Monday, July 30, 2012

Percents Count


Two farmers entered in a contest to see who could grow a nicer stand of wheat with less weeds.  One farmer was very lazy and let his field overgrow with weeds while the other farmer, known to be a good farmer, meticulously kept an eye on his field.  After the harvest both farmers sent grain samples in to be examined for how much weed material they contained.  Surprisingly, when the results came back it showed that the good farmer had more weed material in his grain sample.  Thinking that something was strange, the good farmer stopped on by to see the test results for himself.  Sure enough the lazy farmer had 1 pound of weed material in his sample while the good farmer had 1.5 pounds of weed material.  But then something caught his eye, the total sample weight for the lazy farmer was 5 pounds, while it was 150 pounds for the good farmer.  Seeing this result the good farmer knows he had really won since his sample only contained 2% weed material while the lazy farmer had 20%.  The total weed weight difference was due to different sizes of grain samples.

**Dataset content:**
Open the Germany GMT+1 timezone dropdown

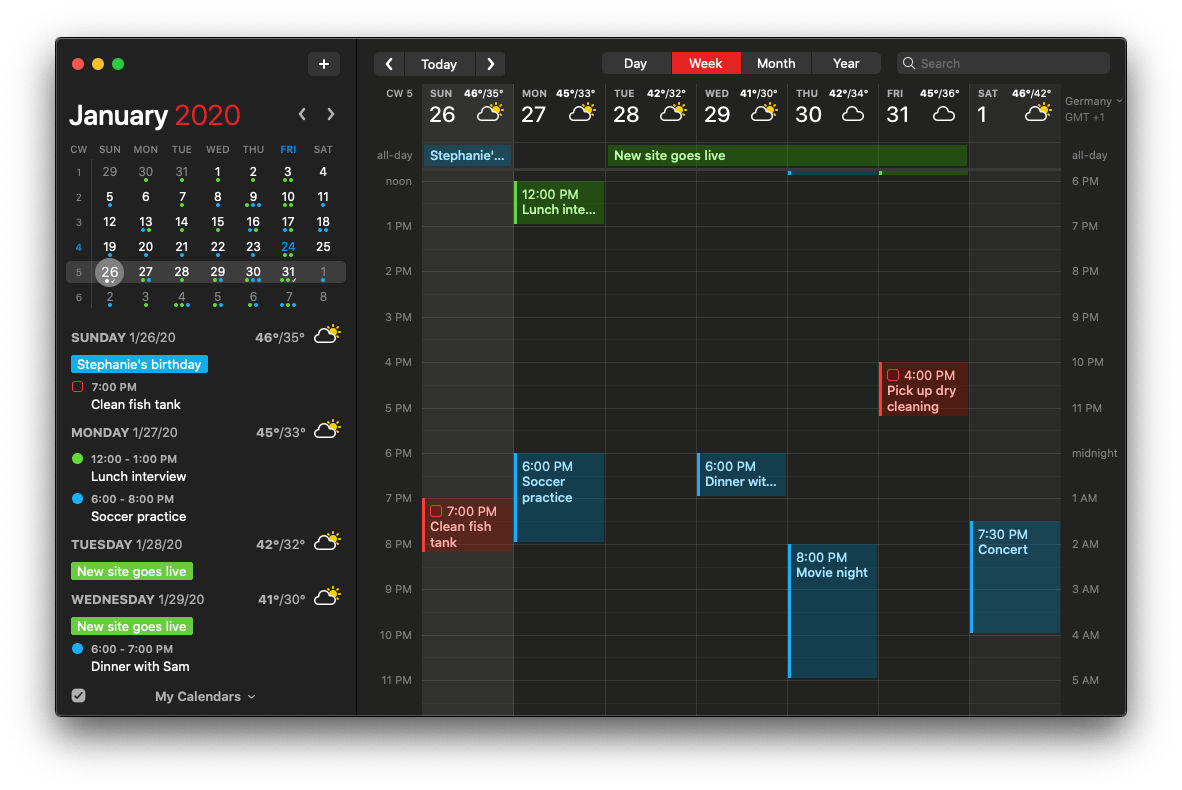[x=1092, y=100]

**Set exercise:**
Answer these questions from the text on percents:
1. What was the total weight of the lazy farmer's grain sample?
2. How many pounds of weed material were in the good farmer's sample?
3. What percentage of weed material did the lazy farmer's sample contain?
The listing is a separate body of material from the text on percents.

**Solution:**
1. 5 pounds
2. 1.5 pounds
3. 20%